● **Texto extraído**:
- - - - - - -

PROFESSOR CLÓVIS BEVILÁCQUA*


11 de Junho de 1889

Quando, na solidão do meu gabinete, contemplo o Brasil que agoniza no


leito das torturas que lhe armaram os desmandos do regime que nos rege;

quando escuto as invectivas indecorosas que mutuamente se assacam os


bandos políticos que, como lobos famintos, disputam entre si as migalhas
de um poder degenerado;

quando constato o estado de apatia coletiva que mais parece uma saliência
do caráter nacional, enquanto o povo estorce-se nas garras aduncas da
miséria da ignorância e do vilipêndio;

quando vejo a honra e o talento abatidos pela exaltação da mediocridade


bem sucedida dos charlatães e pusilânimes da causa pública e quando
descortino o horizonte da impunidade e da desesperança, eu me pergunto:

não haverá um único homem que, purificando o trato das instituições,


sustente a pátria que resvala para o abismo no fundo do qual irá encontrar o
seu esfacelamento?

Como aterradora resposta, recolho o silêncio e o desânimo.


*Clóvis Beviláqua (Viçosa do Ceará, 4 de outubro de 1859 — Rio de Janeiro,
26 de julho de 1944) foi um jurista, legislador, filósofo e historiador brasileiro,
um dos autores do Código Civil (1900, apenas recentemente substituído, em
2002) e um dos fundadores da Academia Brasileira de Letras.

- - - - - - -

● **Dados extraídos**:
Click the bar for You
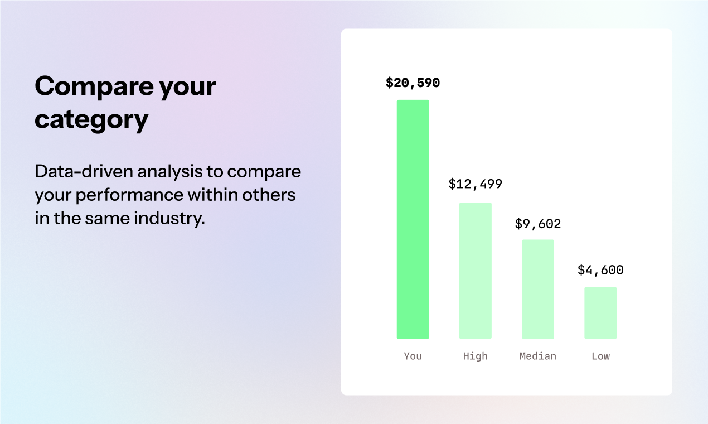[x=413, y=219]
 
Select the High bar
[x=475, y=271]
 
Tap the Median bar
[x=537, y=289]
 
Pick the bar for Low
[x=600, y=313]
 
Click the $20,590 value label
[x=413, y=83]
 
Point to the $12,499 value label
[x=475, y=184]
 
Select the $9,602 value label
[x=537, y=224]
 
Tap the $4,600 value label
[x=600, y=271]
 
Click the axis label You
[x=413, y=356]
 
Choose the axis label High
[x=475, y=356]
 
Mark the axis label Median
[x=537, y=356]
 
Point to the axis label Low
[x=600, y=356]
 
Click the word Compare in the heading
[x=93, y=87]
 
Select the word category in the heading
[x=91, y=119]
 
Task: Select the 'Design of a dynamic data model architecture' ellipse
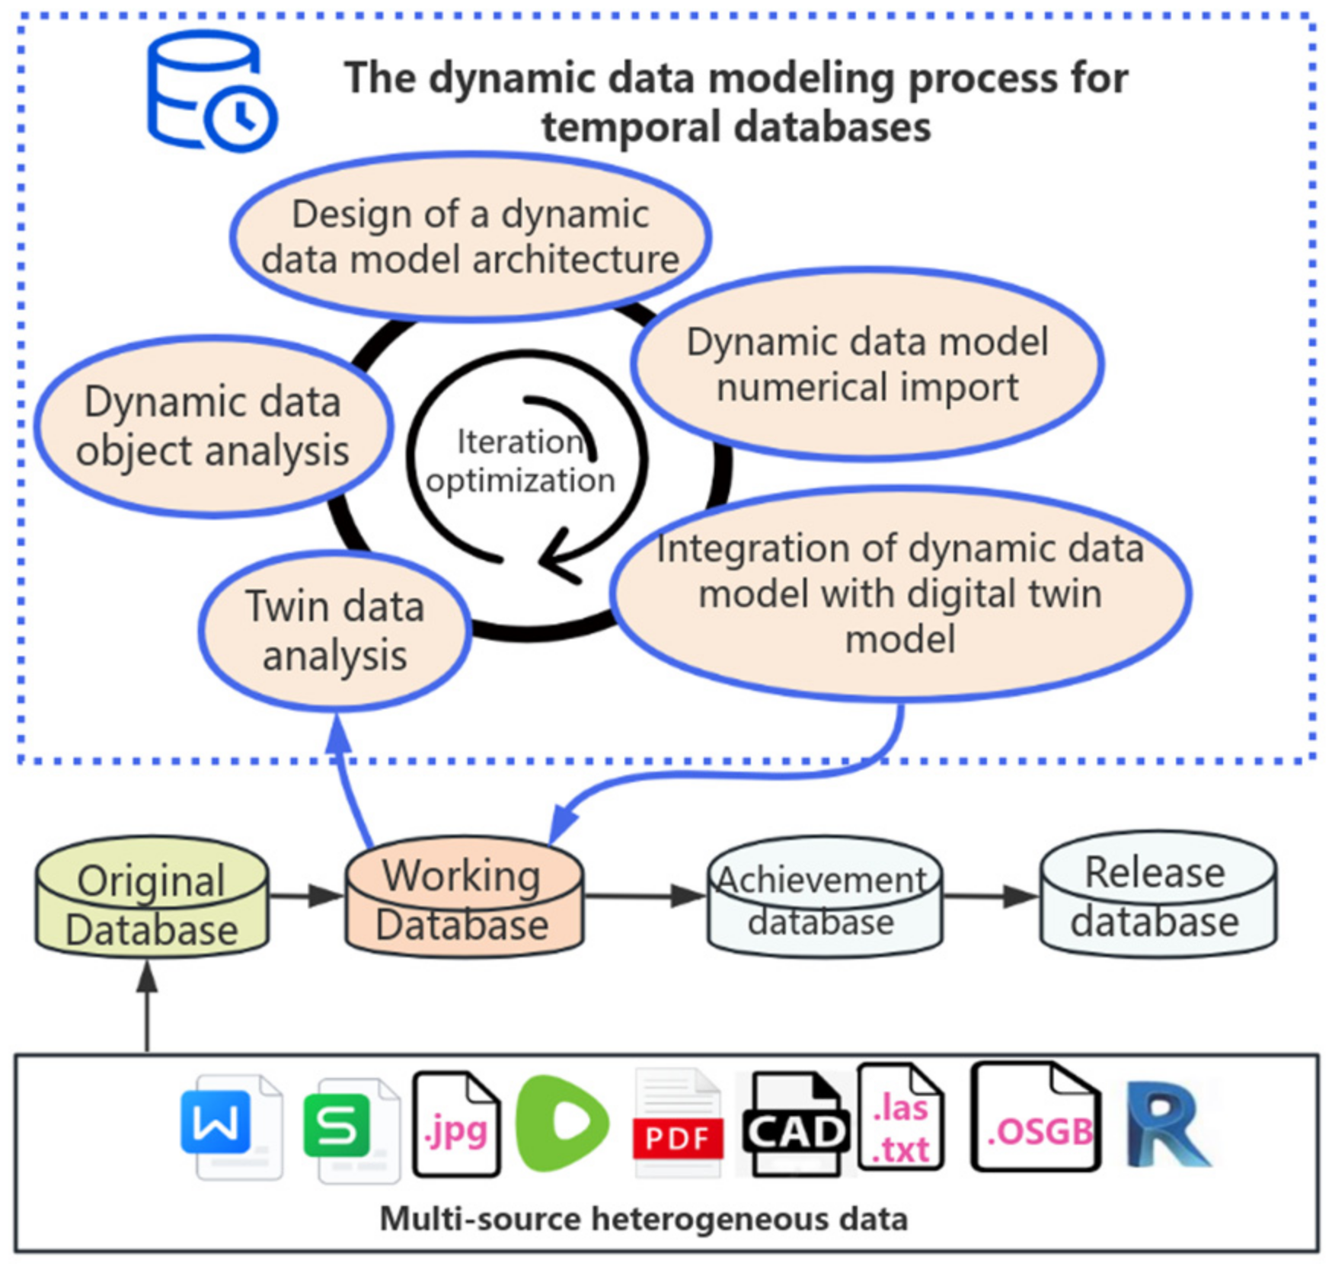pyautogui.click(x=471, y=236)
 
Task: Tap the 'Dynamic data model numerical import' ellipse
pyautogui.click(x=867, y=363)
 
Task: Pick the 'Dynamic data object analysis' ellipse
pyautogui.click(x=213, y=427)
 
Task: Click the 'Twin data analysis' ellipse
pyautogui.click(x=335, y=631)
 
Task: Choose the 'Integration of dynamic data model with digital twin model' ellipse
pyautogui.click(x=900, y=593)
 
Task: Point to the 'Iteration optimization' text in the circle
pyautogui.click(x=520, y=462)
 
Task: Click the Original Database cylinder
pyautogui.click(x=152, y=897)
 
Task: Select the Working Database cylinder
pyautogui.click(x=465, y=897)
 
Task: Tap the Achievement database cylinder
pyautogui.click(x=825, y=897)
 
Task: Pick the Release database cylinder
pyautogui.click(x=1158, y=894)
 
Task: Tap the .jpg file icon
pyautogui.click(x=456, y=1124)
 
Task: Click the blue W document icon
pyautogui.click(x=232, y=1127)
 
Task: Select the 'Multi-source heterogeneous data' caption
pyautogui.click(x=644, y=1219)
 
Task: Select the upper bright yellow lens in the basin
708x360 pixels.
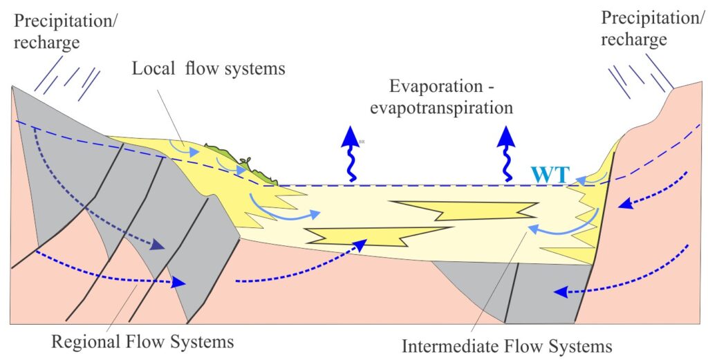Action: point(463,209)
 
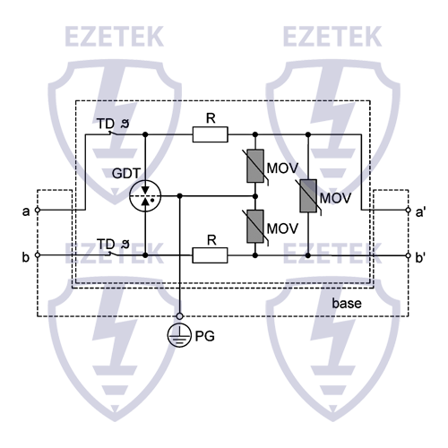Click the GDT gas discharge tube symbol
(x=144, y=196)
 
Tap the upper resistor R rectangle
(x=211, y=134)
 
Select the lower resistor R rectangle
(x=211, y=256)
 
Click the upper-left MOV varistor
(x=256, y=167)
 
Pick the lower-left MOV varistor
(x=256, y=226)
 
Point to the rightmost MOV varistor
(x=308, y=195)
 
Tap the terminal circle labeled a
(x=37, y=211)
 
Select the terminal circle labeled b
(x=37, y=256)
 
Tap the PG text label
(x=205, y=340)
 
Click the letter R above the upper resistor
(x=211, y=117)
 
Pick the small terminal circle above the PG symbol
(x=179, y=316)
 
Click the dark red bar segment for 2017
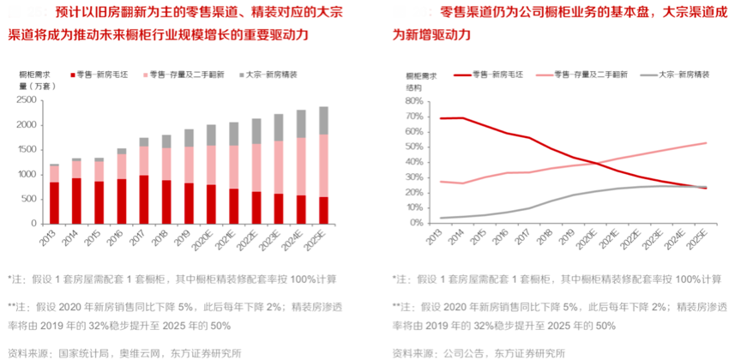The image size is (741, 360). click(143, 199)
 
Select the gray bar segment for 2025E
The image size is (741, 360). click(322, 120)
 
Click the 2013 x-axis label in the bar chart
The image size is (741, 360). click(52, 234)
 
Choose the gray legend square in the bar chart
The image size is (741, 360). click(241, 75)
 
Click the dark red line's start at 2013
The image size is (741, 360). click(442, 118)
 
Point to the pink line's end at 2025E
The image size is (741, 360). click(706, 143)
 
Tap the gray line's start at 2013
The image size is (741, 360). click(442, 218)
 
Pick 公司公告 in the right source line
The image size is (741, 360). click(463, 351)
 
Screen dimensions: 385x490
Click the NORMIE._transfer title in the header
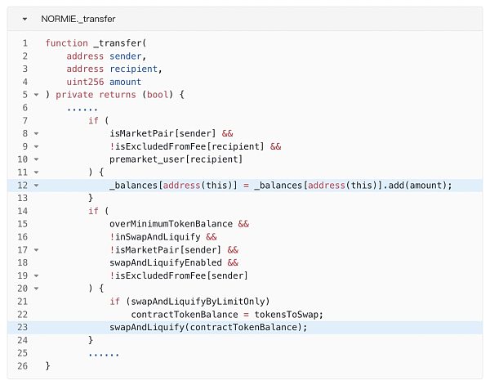(x=78, y=18)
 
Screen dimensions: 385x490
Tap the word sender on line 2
(x=127, y=56)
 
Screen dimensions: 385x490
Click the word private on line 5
(x=74, y=95)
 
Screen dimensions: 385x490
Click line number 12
(x=24, y=186)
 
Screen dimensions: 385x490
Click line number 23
(x=24, y=328)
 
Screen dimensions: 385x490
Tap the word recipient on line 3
(x=135, y=69)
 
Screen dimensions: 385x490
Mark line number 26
(x=24, y=366)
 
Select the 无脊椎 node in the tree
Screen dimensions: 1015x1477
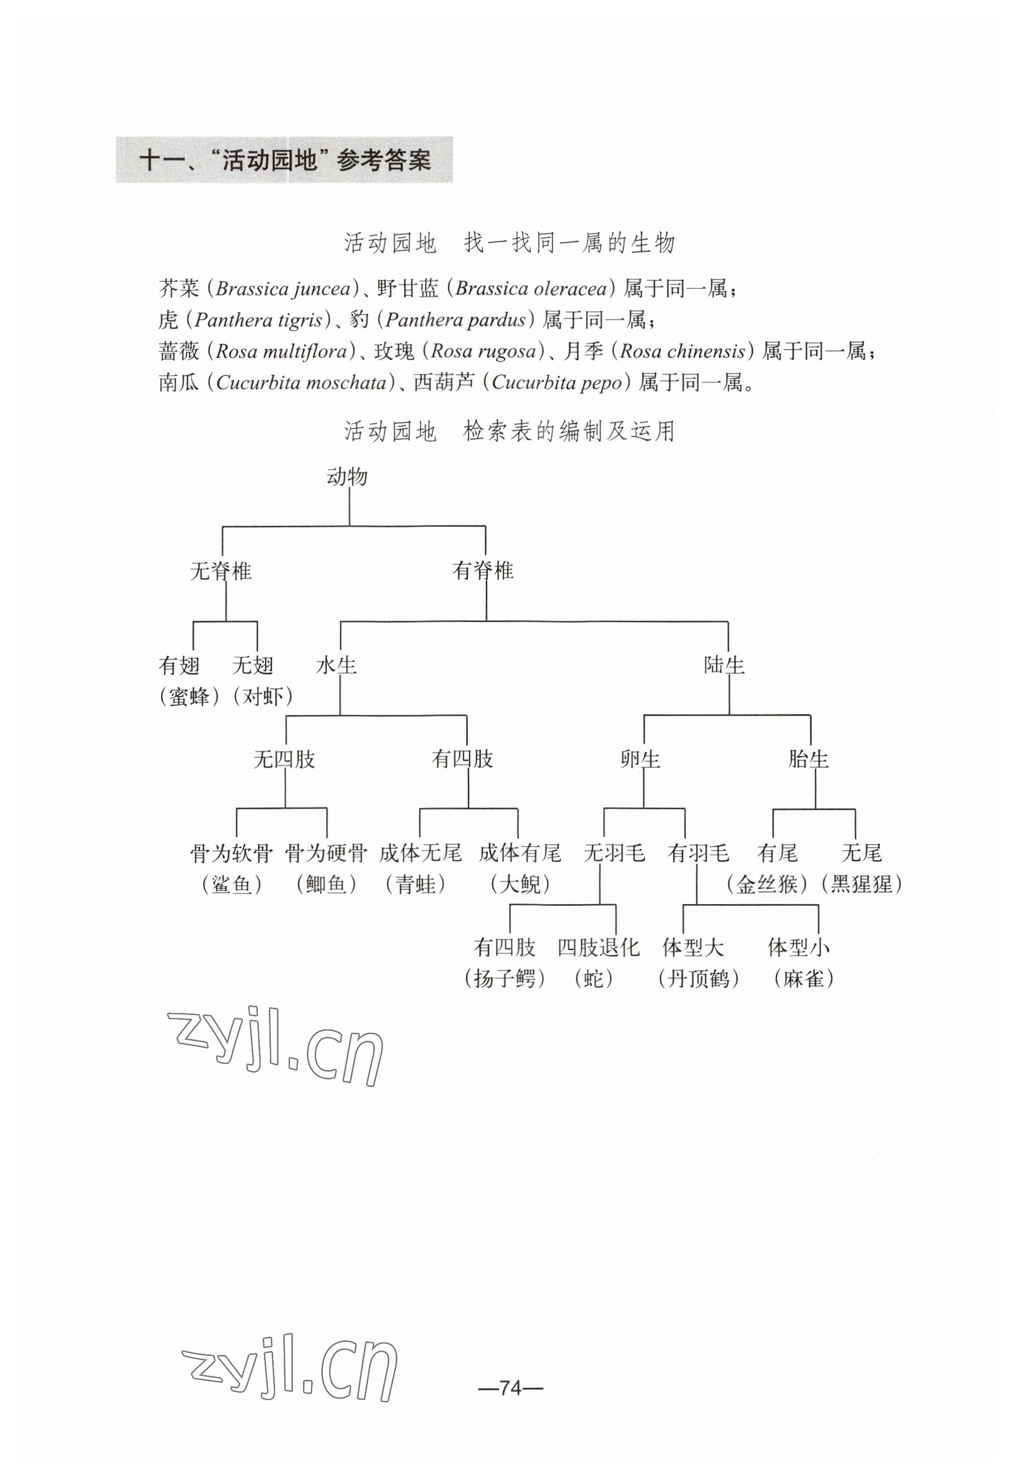pyautogui.click(x=221, y=571)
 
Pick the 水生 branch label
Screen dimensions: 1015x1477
pyautogui.click(x=336, y=665)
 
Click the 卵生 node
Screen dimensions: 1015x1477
pyautogui.click(x=640, y=759)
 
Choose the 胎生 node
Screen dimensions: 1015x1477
pyautogui.click(x=808, y=759)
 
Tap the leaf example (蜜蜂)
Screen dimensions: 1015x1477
pyautogui.click(x=190, y=697)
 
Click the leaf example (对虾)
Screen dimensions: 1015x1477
pyautogui.click(x=263, y=697)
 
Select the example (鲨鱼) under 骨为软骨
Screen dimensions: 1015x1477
pyautogui.click(x=231, y=885)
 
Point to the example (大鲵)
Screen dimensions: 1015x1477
pyautogui.click(x=520, y=885)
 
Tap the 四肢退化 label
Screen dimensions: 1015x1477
pyautogui.click(x=598, y=948)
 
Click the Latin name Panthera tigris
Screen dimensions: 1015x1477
pyautogui.click(x=258, y=320)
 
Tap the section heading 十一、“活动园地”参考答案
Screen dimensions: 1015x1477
pyautogui.click(x=284, y=160)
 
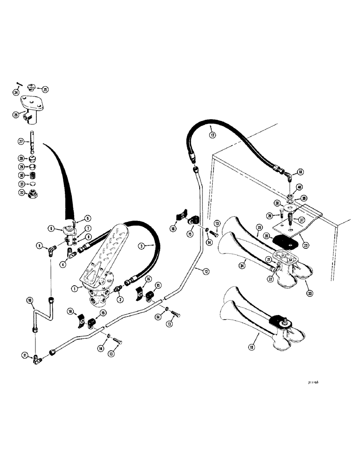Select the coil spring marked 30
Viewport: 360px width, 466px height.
(33, 175)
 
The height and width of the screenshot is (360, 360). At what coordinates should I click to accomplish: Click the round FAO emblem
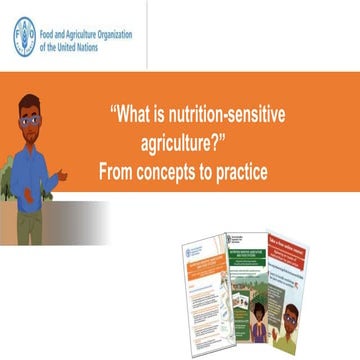pos(24,39)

- - - - - - -

● **Enunciado 1**:
Resuma o texto extraído em duas frases.
● **Enunciado 2**:
No texto extraído, a que são comparados os bandos políticos que disputam entre si as migalhas de um poder degenerado?
Os registros provêm de outra fonte.

● **Resposta esperada 1**:
Diante do Brasil que agoniza, das invectivas trocadas entre bandos políticos, da apatia coletiva, da miséria do povo, da exaltação da mediocridade e do horizonte de impunidade, o texto pergunta se não haverá um único homem que, purificando as instituições, sustente a pátria que resvala para o abismo. Como resposta, recolhem-se apenas o silêncio e o desânimo.

● **Resposta esperada 2**:
A lobos famintos.